Primera jornada

—La enfermedad…

—Las mujeres del pueblo, húmedas de sobacos y anchetas de caderas, contagiaron a tu padre.

—El mal…

—Tu padre me contagió cuando me tomó la noche de mi boda en la troje.

—La corrupción…

—Celestina te pasó el mal de tu padre cuando la tomaste para ti, conmigo, en el alcázar del crimen.

—Entonces también te contagió a ti…

—Yo no volví a tocar a mujer alguna.

—Yo no toqué a mi esposa…

—¿Amaste carnalmente a otra?

—A una novicia que luego amó a uno de estos que llamas tus hijos…

—Mis hijos son incorruptibles…

—Mas son hijos de la corrupción: hermanos…
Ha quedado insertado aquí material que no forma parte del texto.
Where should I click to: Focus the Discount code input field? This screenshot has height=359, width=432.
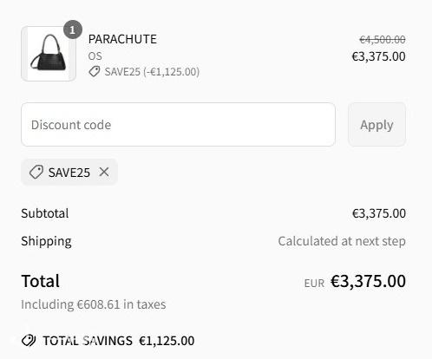coord(178,125)
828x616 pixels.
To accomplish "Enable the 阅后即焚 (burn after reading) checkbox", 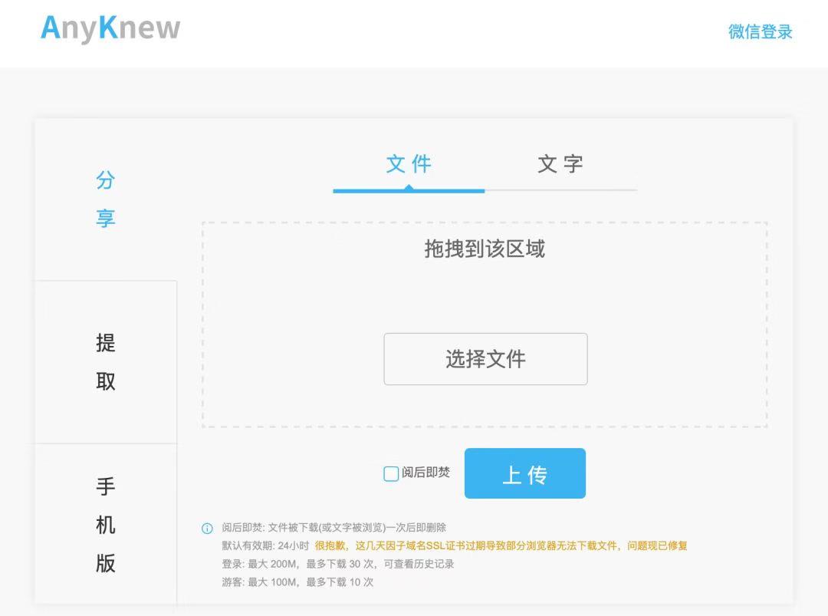I will click(x=391, y=474).
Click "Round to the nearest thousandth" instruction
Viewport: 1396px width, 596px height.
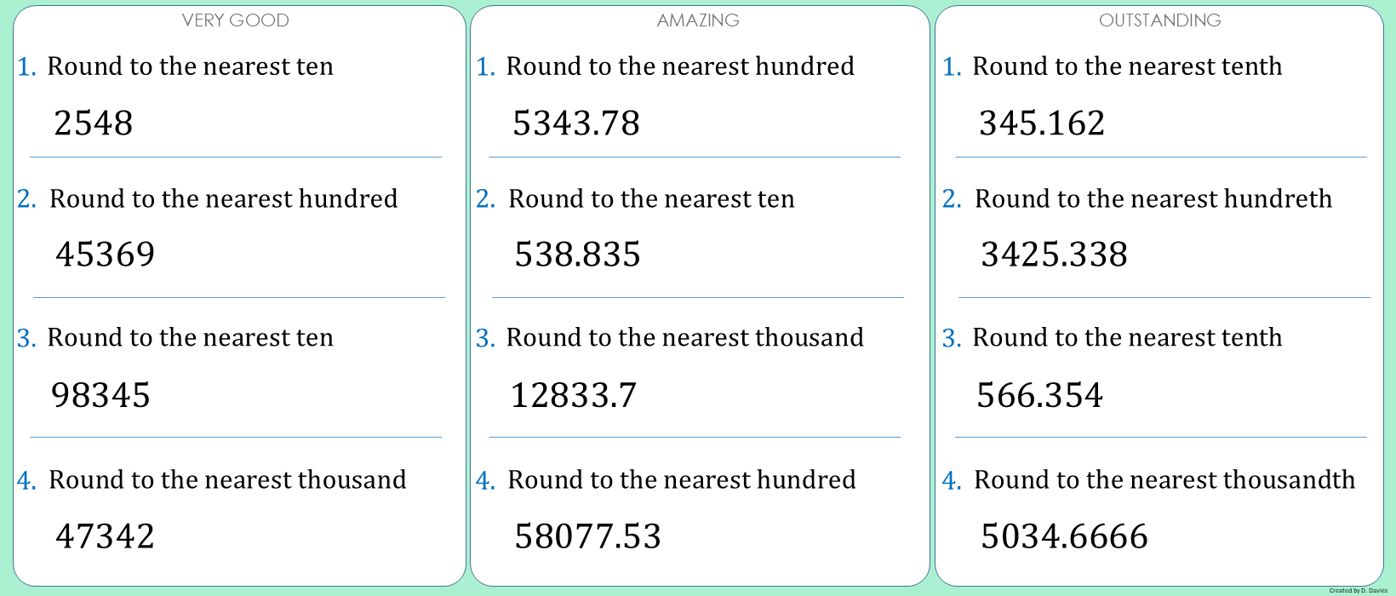pyautogui.click(x=1164, y=480)
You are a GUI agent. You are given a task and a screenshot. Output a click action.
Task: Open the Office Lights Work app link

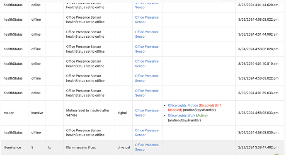click(x=182, y=116)
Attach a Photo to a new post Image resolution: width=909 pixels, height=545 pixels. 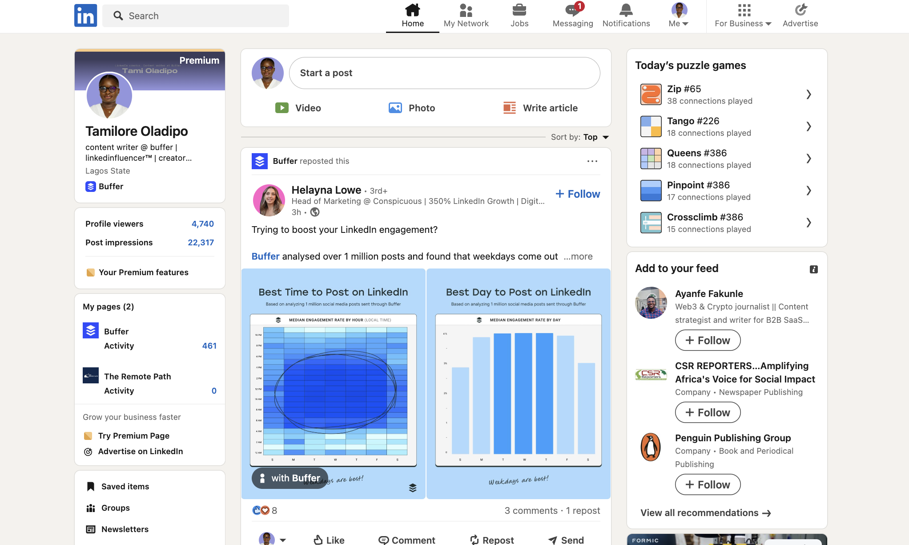point(411,108)
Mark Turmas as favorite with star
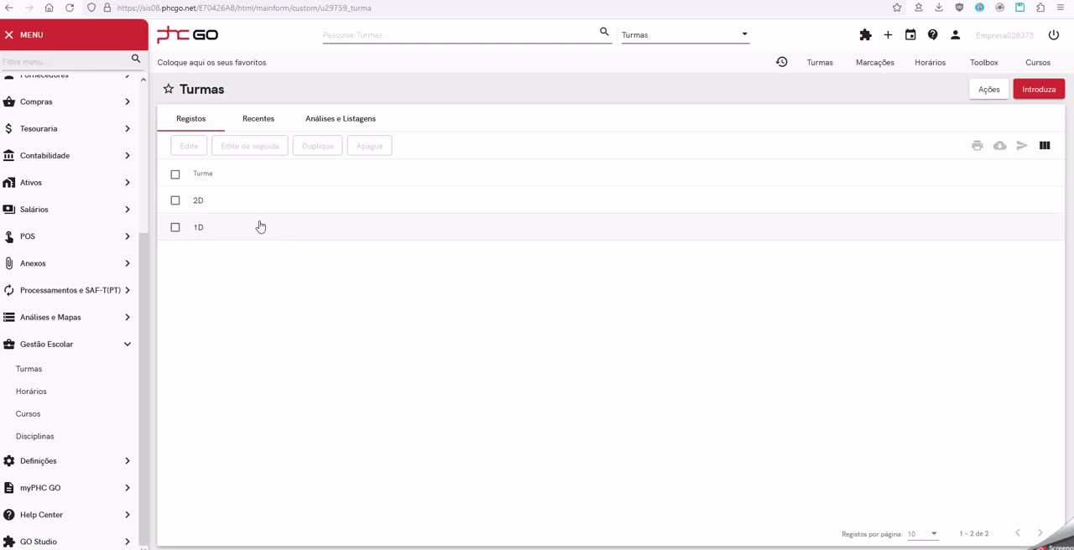This screenshot has width=1074, height=550. [x=169, y=89]
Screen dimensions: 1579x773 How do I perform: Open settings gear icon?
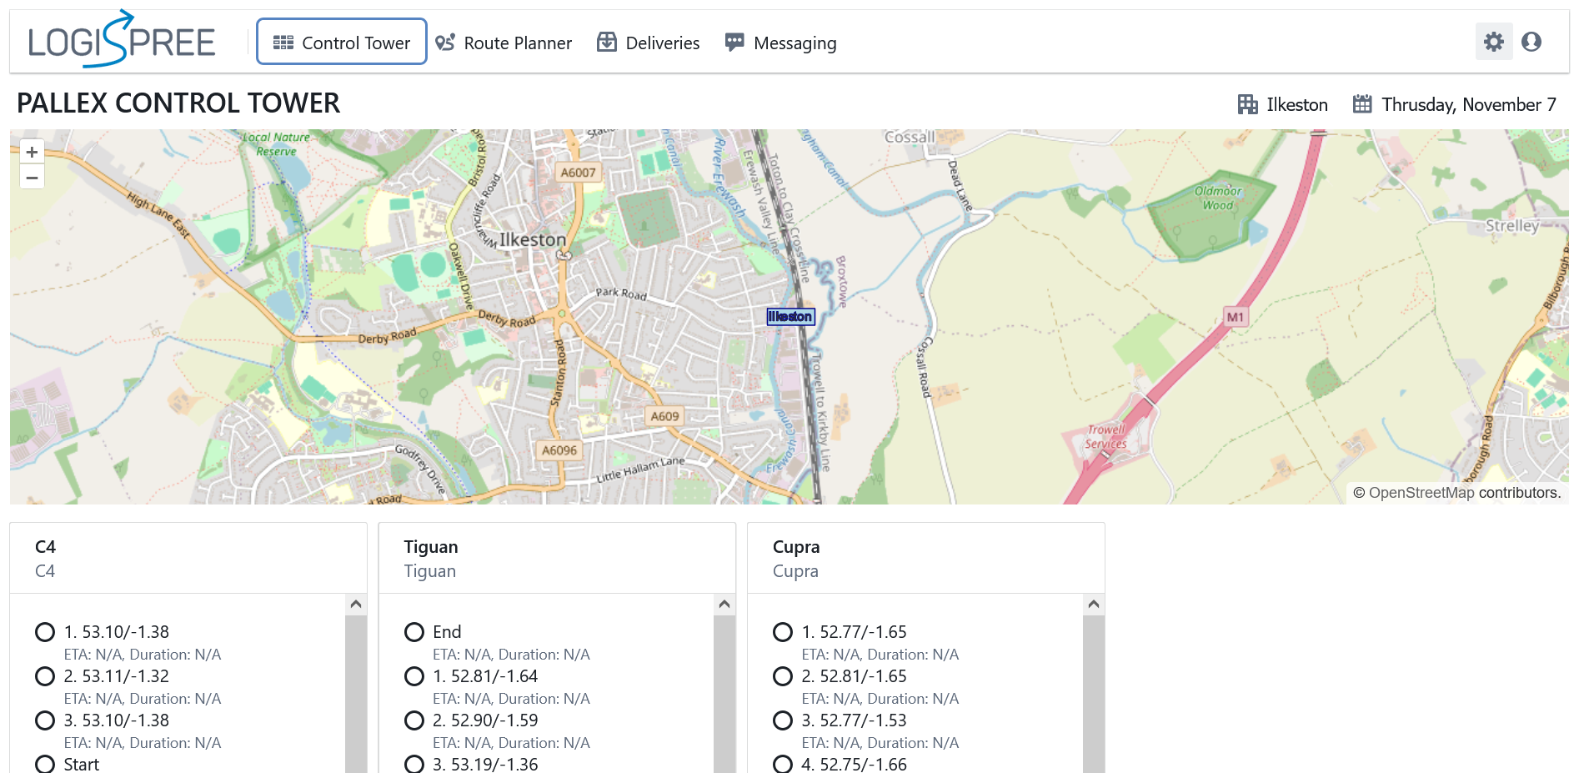(x=1493, y=42)
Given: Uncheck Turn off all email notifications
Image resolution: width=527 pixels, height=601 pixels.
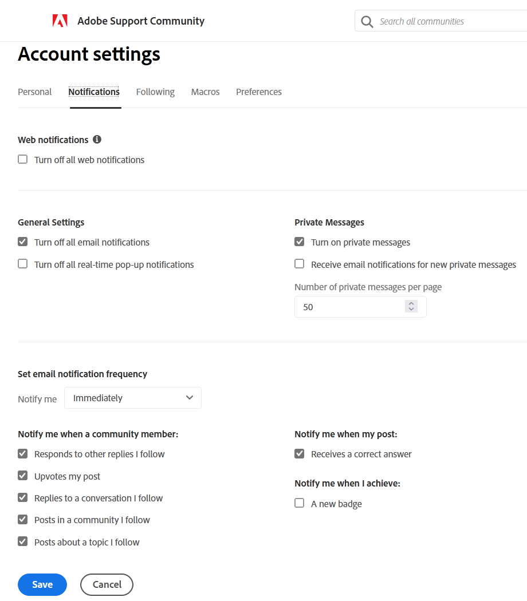Looking at the screenshot, I should coord(23,242).
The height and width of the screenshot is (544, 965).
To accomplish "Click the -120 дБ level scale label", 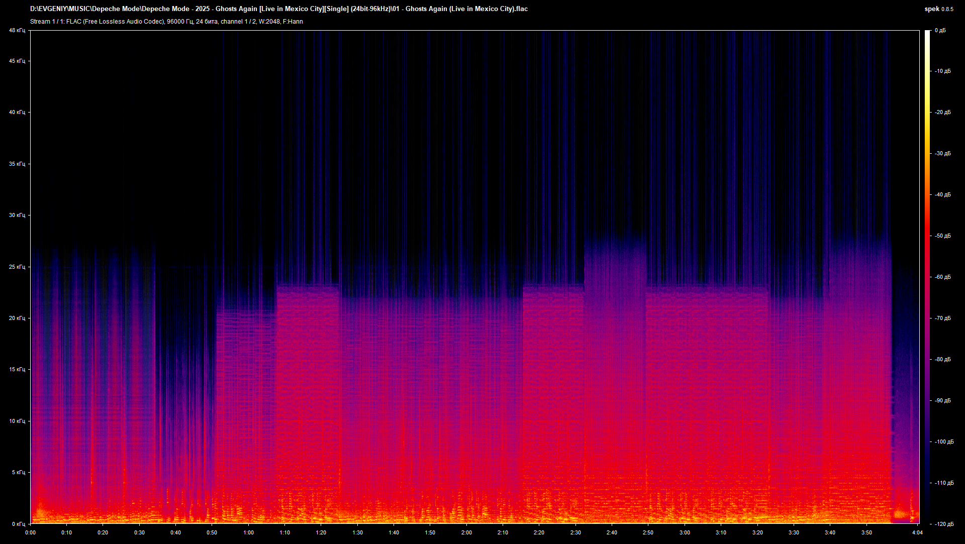I will pos(943,524).
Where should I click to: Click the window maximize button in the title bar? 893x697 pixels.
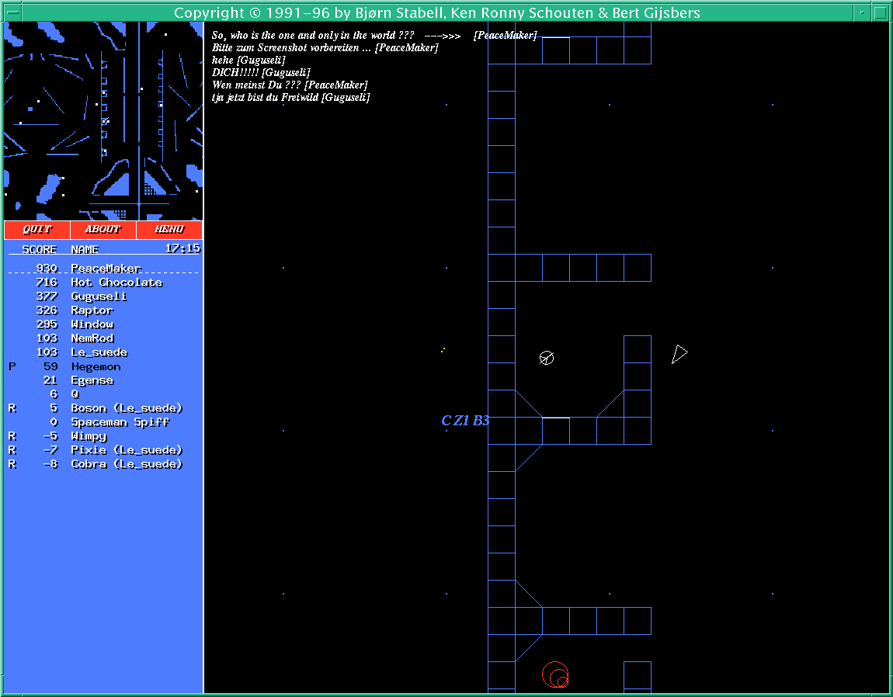point(879,12)
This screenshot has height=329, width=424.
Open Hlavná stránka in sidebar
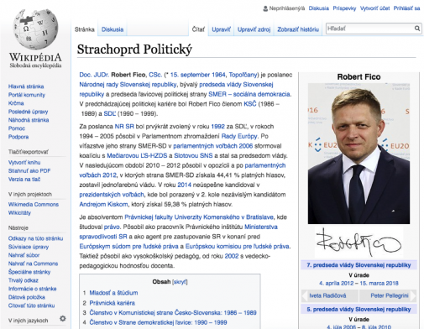click(26, 86)
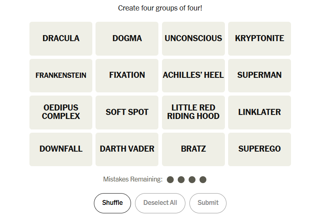Click the first Mistakes Remaining dot
The image size is (318, 221).
tap(170, 179)
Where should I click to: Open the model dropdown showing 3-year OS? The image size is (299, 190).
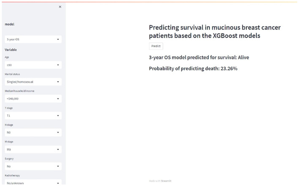(x=33, y=39)
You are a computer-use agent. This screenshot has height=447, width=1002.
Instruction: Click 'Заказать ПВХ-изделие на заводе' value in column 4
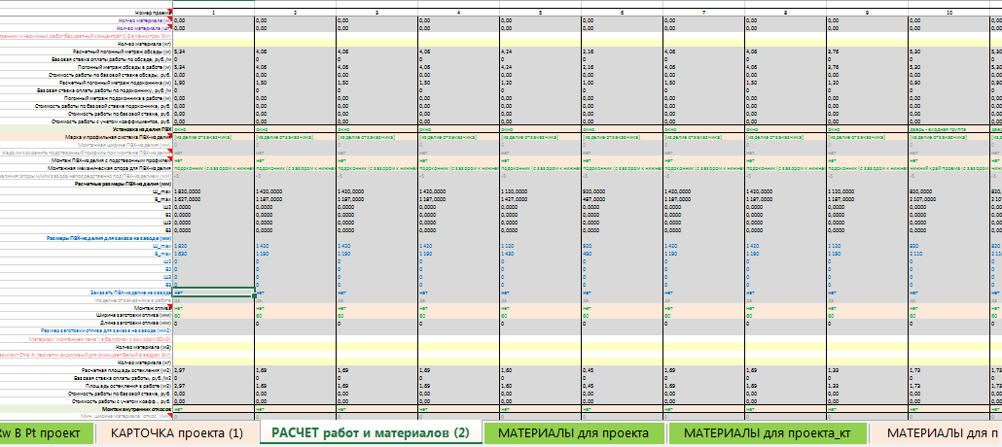(459, 292)
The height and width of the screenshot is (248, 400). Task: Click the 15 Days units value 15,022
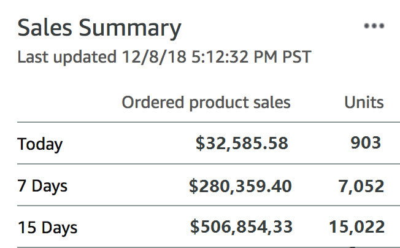(x=356, y=227)
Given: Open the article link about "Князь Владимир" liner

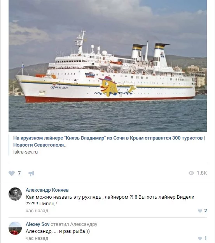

—Por su destino, no por su sangre.

—No, Ludovico, por lo menos dos de ellos son hijos de mi padre…

—¿Cómo saber?

—El hijo de Celestina es hijo de mi padre.

—Copulé con tres viejos en el bosque, Felipe; contigo, con Ludovico; con el demonio…

—No sería tan oscuro el enigma si los tres hubiesen nacido al mismo tiempo y del mismo vientre, como todos los hermanos antiguos.

—Y el hijo de la loba es hijo de mi padre…

—Pero éstos… mi voluntad los ha hecho hermanos: mis hijos.

—Y si dos de ellos son hijos de mi padre, por fuerza el tercero debe serlo también…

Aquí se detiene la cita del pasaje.